> [What the task requires]:
Reproduce the records below word for word, starting at the line that contains "[Merkzettel] (614, 383)" and ending with the last line of the records, both included.

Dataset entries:
* * * * *
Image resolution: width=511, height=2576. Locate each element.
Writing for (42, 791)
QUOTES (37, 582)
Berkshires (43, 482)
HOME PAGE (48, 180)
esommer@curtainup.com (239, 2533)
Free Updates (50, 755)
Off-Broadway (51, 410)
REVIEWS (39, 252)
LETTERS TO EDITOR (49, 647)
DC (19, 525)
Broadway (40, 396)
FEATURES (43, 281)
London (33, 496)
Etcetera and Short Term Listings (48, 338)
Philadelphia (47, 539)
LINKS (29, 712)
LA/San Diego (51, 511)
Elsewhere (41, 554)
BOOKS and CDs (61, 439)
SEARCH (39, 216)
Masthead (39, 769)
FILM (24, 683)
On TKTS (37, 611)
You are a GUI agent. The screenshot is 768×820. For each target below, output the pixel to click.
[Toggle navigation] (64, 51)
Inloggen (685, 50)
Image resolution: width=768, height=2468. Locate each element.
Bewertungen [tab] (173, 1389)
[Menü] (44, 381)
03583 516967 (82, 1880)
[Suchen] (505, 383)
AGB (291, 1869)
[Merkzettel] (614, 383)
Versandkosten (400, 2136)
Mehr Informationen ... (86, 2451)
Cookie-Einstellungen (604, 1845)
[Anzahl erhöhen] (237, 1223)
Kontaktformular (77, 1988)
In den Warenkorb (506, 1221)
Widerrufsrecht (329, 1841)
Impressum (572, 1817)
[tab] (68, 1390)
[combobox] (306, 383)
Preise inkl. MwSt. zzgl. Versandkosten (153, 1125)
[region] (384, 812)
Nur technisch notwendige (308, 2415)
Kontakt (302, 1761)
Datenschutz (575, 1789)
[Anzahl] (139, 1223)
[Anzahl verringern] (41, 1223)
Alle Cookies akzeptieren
* * * * *
> [Exercise output]:
[Merkzettel] (614, 383)
Versandkosten (400, 2136)
Mehr Informationen ... (86, 2451)
Cookie-Einstellungen (604, 1845)
[Anzahl erhöhen] (237, 1223)
Kontaktformular (77, 1988)
In den Warenkorb (506, 1221)
Widerrufsrecht (329, 1841)
Impressum (572, 1817)
[tab] (68, 1390)
[combobox] (306, 383)
Preise inkl. MwSt. zzgl. Versandkosten (153, 1125)
[region] (384, 812)
Nur technisch notwendige (308, 2415)
Kontakt (302, 1761)
Datenschutz (575, 1789)
[Anzahl] (139, 1223)
[Anzahl verringern] (41, 1223)
Alle Cookies akzeptieren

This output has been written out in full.